[Kutipan yang diberikan]
Menyelisihi Orang Kafir

Asy-Syaikh Muhammad Shalih Al-’Utsaimin rahimahullah

Berikut adalah ringkasan tulisan (dengan perubahan seperlunya) yang diambil 
dari Kitab Al-Mukhtarat min Iqtidha Ash-Shirathil Mustaqim karya Asy-Syaikh 
Muhammad bin Shalih Al-Utsaimin

Melakukan penyembelihan di tempat perayaan hari raya (‘Ied) orang kafir 
merupakan perkara terlarang. Terlebih jika meniru ‘Ied tersebut berikut amalan 
yang dikerjakan di dalamnya. ‘Ied (hari raya) sendiri adalah nama untuk 
perbuatan berkumpul secara beramai-ramai yang berulang secara sengaja baik itu 
setiap tahun, pekan, atau setiap bulan, dan semisalnya.

- Setiap kata dari bahasa ‘ajam (bukan Arab) perkaranya lebih dekat (untuk 
dilarang). Dan orang pada umumnya menggunakan bahasa ‘ajam karena pendengar 
atau lawan bicaranya memang bukan orang Arab. Atau menggunakan kata ‘ajam 
dengan maksud untuk memudahkan dalam memahami pengertian katanya. Namun 
membiasakan diri berbicara tidak memakai bahasa Arab (yang merupakan syi’ar 
Islam dan bahasa Al Qur’an) sehingga menjadi kebiasaan di suatu kota dan 
penduduknya, di tengah anggota masyarakat, pembicaraan dengan temannya, 
percakapan di pasar, di antara para penguasa, di antara anggota dewan, dan 
kepada ahli fiqih, maka tidak diragukan lagi bahwa hal ini merupakan perkara 
makruh.

- Para nabi tidak menentukan ibadah-ibadah kecuali dengan hilal, sedangkan 
Yahudi dan Nashrani mengubah syariat.

- Sesungguhnya tidaklah aku (Syaikhul Islam Ibnu Taimiyyah rahimahullah)

[Tugas yang diberikan 1]
Jawablah pertanyaan berikut berdasarkan kutipan di atas.
(a) Dengan apa para nabi menentukan ibadah-ibadah?
(b) ‘Ied (hari raya) adalah nama untuk perbuatan apa?
(c) Dari kitab apa ringkasan tulisan ini diambil?
[Tugas yang diberikan 2]
Salin tanpa perubahan bagian kutipan di atas yang dibuka dengan kata-kata "Menyelisihi Orang Kafir" dan ditutup dengan "bulan, dan semisalnya.".
[Tugas yang diberikan 3]
Tentukan apakah setiap pernyataan berikut sesuai dengan kutipan di atas. Jawab ya atau tidak, lalu kutip kata-kata yang menentukannya.
(a) Membiasakan diri berbicara tanpa memakai bahasa Arab hingga menjadi kebiasaan di suatu kota disebut sebagai perkara makruh.
(b) Yahudi dan Nashrani menjaga syariat tanpa mengubahnya.
(c) ‘Ied hanya berlaku untuk perkumpulan yang berulang setiap tahun.

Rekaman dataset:
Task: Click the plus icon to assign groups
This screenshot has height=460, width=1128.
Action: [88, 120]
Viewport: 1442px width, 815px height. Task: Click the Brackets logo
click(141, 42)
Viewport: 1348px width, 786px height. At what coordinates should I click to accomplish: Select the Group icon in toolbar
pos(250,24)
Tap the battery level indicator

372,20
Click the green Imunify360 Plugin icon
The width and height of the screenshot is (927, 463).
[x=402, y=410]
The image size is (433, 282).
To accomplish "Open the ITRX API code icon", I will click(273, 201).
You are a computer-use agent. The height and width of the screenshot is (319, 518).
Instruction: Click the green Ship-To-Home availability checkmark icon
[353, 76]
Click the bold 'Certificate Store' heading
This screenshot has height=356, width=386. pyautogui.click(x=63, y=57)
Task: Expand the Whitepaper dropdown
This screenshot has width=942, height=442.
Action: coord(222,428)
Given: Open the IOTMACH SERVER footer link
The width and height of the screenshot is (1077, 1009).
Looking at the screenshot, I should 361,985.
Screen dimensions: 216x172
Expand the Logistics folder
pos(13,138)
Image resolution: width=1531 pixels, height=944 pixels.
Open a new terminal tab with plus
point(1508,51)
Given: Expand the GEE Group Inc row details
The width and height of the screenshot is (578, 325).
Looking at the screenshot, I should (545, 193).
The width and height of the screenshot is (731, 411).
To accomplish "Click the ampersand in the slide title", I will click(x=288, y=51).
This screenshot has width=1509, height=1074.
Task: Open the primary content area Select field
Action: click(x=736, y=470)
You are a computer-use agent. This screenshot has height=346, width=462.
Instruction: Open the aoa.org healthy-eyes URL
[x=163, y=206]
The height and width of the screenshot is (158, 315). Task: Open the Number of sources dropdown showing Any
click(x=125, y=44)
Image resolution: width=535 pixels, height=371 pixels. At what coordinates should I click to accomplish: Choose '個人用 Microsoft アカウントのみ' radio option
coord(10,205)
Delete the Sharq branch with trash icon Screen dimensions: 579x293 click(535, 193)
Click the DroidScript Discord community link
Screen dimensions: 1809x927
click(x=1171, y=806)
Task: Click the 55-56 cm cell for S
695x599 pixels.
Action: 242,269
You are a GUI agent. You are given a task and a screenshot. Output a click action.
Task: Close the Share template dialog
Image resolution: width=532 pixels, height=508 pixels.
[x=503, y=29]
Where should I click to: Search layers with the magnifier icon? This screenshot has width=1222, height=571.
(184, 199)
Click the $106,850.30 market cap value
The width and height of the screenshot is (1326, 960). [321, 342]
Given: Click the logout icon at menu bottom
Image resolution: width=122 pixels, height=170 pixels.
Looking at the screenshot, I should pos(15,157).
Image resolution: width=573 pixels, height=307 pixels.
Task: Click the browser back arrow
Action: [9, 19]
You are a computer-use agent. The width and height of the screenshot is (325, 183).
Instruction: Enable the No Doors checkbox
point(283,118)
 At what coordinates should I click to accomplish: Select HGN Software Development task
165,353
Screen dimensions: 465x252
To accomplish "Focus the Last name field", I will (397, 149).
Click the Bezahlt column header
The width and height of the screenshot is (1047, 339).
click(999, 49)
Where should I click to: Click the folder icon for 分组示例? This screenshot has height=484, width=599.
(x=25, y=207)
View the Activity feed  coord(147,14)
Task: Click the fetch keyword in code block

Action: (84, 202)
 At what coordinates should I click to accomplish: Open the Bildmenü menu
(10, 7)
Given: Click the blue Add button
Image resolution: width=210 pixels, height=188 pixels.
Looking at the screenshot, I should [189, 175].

[Hasil 1]
(a) Dengan hilal.
(b) Perbuatan berkumpul secara beramai-ramai yang berulang secara sengaja, baik itu setiap tahun, pekan, atau setiap bulan, dan semisalnya.
(c) Kitab Al-Mukhtarat min Iqtidha Ash-Shirathil Mustaqim.

[Hasil 2]
Menyelisihi Orang Kafir

Asy-Syaikh Muhammad Shalih Al-’Utsaimin rahimahullah

Berikut adalah ringkasan tulisan (dengan perubahan seperlunya) yang diambil 
dari Kitab Al-Mukhtarat min Iqtidha Ash-Shirathil Mustaqim karya Asy-Syaikh 
Muhammad bin Shalih Al-Utsaimin

Melakukan penyembelihan di tempat perayaan hari raya (‘Ied) orang kafir 
merupakan perkara terlarang. Terlebih jika meniru ‘Ied tersebut berikut amalan 
yang dikerjakan di dalamnya. ‘Ied (hari raya) sendiri adalah nama untuk 
perbuatan berkumpul secara beramai-ramai yang berulang secara sengaja baik itu 
setiap tahun, pekan, atau setiap bulan, dan semisalnya.

[Hasil 3]
(a) Ya: "tidak diragukan lagi bahwa hal ini merupakan perkara makruh".
(b) Tidak: "Yahudi dan Nashrani mengubah syariat".
(c) Tidak: "baik itu setiap tahun, pekan, atau setiap bulan, dan semisalnya".